### Assignment
What is needed is the whole of the data, set down exactly.

[Stored records]

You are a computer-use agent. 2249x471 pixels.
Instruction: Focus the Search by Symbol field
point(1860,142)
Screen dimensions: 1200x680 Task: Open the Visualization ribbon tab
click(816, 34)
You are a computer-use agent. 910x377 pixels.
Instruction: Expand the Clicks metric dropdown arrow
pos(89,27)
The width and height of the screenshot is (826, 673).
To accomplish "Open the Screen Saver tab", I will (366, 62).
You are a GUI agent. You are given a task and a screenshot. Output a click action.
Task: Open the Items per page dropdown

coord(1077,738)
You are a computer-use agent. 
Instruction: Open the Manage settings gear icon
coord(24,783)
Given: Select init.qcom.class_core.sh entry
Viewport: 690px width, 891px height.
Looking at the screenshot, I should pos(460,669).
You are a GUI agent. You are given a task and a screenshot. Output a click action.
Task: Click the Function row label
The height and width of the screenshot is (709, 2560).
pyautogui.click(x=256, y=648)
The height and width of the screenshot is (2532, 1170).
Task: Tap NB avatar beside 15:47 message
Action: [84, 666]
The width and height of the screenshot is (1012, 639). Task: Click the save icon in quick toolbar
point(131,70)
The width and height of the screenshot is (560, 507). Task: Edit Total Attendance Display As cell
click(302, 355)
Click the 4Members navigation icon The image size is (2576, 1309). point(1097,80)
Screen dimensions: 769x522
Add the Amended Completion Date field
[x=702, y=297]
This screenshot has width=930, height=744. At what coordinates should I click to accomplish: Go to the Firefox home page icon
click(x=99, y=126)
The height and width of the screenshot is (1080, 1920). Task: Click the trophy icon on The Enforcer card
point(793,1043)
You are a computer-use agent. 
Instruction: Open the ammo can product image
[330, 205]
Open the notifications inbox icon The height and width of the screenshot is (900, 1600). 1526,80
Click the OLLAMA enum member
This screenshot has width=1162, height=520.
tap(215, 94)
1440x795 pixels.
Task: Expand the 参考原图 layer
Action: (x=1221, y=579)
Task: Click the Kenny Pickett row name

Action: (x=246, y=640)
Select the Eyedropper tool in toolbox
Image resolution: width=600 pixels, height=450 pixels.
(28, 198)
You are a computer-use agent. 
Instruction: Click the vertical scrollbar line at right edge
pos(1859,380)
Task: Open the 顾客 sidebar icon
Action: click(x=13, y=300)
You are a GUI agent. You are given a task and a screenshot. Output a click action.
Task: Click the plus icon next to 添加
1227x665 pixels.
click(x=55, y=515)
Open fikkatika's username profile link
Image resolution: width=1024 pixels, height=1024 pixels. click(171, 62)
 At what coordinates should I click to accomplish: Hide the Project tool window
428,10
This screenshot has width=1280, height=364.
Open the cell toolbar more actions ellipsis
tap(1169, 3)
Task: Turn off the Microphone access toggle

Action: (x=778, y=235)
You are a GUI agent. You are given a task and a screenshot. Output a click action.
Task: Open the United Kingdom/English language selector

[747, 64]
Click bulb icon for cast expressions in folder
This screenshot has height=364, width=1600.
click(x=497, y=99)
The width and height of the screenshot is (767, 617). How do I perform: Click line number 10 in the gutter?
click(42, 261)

### Task solution
You are a computer-use agent. 2249x471 pixels.
Instruction: Focus the Search by Symbol field
point(1860,142)
Screen dimensions: 1200x680 Task: Open the Visualization ribbon tab
click(816, 34)
You are a computer-use agent. 910x377 pixels.
Instruction: Expand the Clicks metric dropdown arrow
pos(89,27)
The width and height of the screenshot is (826, 673).
To accomplish "Open the Screen Saver tab", I will (366, 62).
You are a GUI agent. You are given a task and a screenshot. Output a click action.
Task: Open the Items per page dropdown

coord(1077,738)
You are a computer-use agent. 
Instruction: Open the Manage settings gear icon
coord(24,783)
Given: Select init.qcom.class_core.sh entry
Viewport: 690px width, 891px height.
Looking at the screenshot, I should pos(460,669).
You are a GUI agent. You are given a task and a screenshot. Output a click action.
Task: Click the Function row label
The height and width of the screenshot is (709, 2560).
pyautogui.click(x=256, y=648)
The height and width of the screenshot is (2532, 1170).
Task: Tap NB avatar beside 15:47 message
Action: [84, 666]
The width and height of the screenshot is (1012, 639). Task: Click the save icon in quick toolbar
point(131,70)
The width and height of the screenshot is (560, 507). Task: Edit Total Attendance Display As cell
click(302, 355)
Click the 4Members navigation icon The image size is (2576, 1309). point(1097,80)
Screen dimensions: 769x522
Add the Amended Completion Date field
[x=702, y=297]
This screenshot has width=930, height=744. At what coordinates should I click to accomplish: Go to the Firefox home page icon
click(x=99, y=126)
The height and width of the screenshot is (1080, 1920). Task: Click the trophy icon on The Enforcer card
point(793,1043)
You are a computer-use agent. 
Instruction: Open the ammo can product image
[330, 205]
Open the notifications inbox icon The height and width of the screenshot is (900, 1600). 1526,80
Click the OLLAMA enum member
This screenshot has width=1162, height=520.
tap(215, 94)
1440x795 pixels.
Task: Expand the 参考原图 layer
Action: (x=1221, y=579)
Task: Click the Kenny Pickett row name

Action: (x=246, y=640)
Select the Eyedropper tool in toolbox
Image resolution: width=600 pixels, height=450 pixels.
(28, 198)
You are a computer-use agent. 
Instruction: Click the vertical scrollbar line at right edge
pos(1859,380)
Task: Open the 顾客 sidebar icon
Action: click(x=13, y=300)
You are a GUI agent. You are given a task and a screenshot. Output a click action.
Task: Click the plus icon next to 添加
1227x665 pixels.
click(x=55, y=515)
Open fikkatika's username profile link
Image resolution: width=1024 pixels, height=1024 pixels. click(171, 62)
 At what coordinates should I click to accomplish: Hide the Project tool window
428,10
This screenshot has width=1280, height=364.
Open the cell toolbar more actions ellipsis
tap(1169, 3)
Task: Turn off the Microphone access toggle

Action: (x=778, y=235)
You are a GUI agent. You are given a task and a screenshot. Output a click action.
Task: Open the United Kingdom/English language selector

[747, 64]
Click bulb icon for cast expressions in folder
This screenshot has height=364, width=1600.
click(x=497, y=99)
The width and height of the screenshot is (767, 617). How do I perform: Click line number 10 in the gutter?
click(42, 261)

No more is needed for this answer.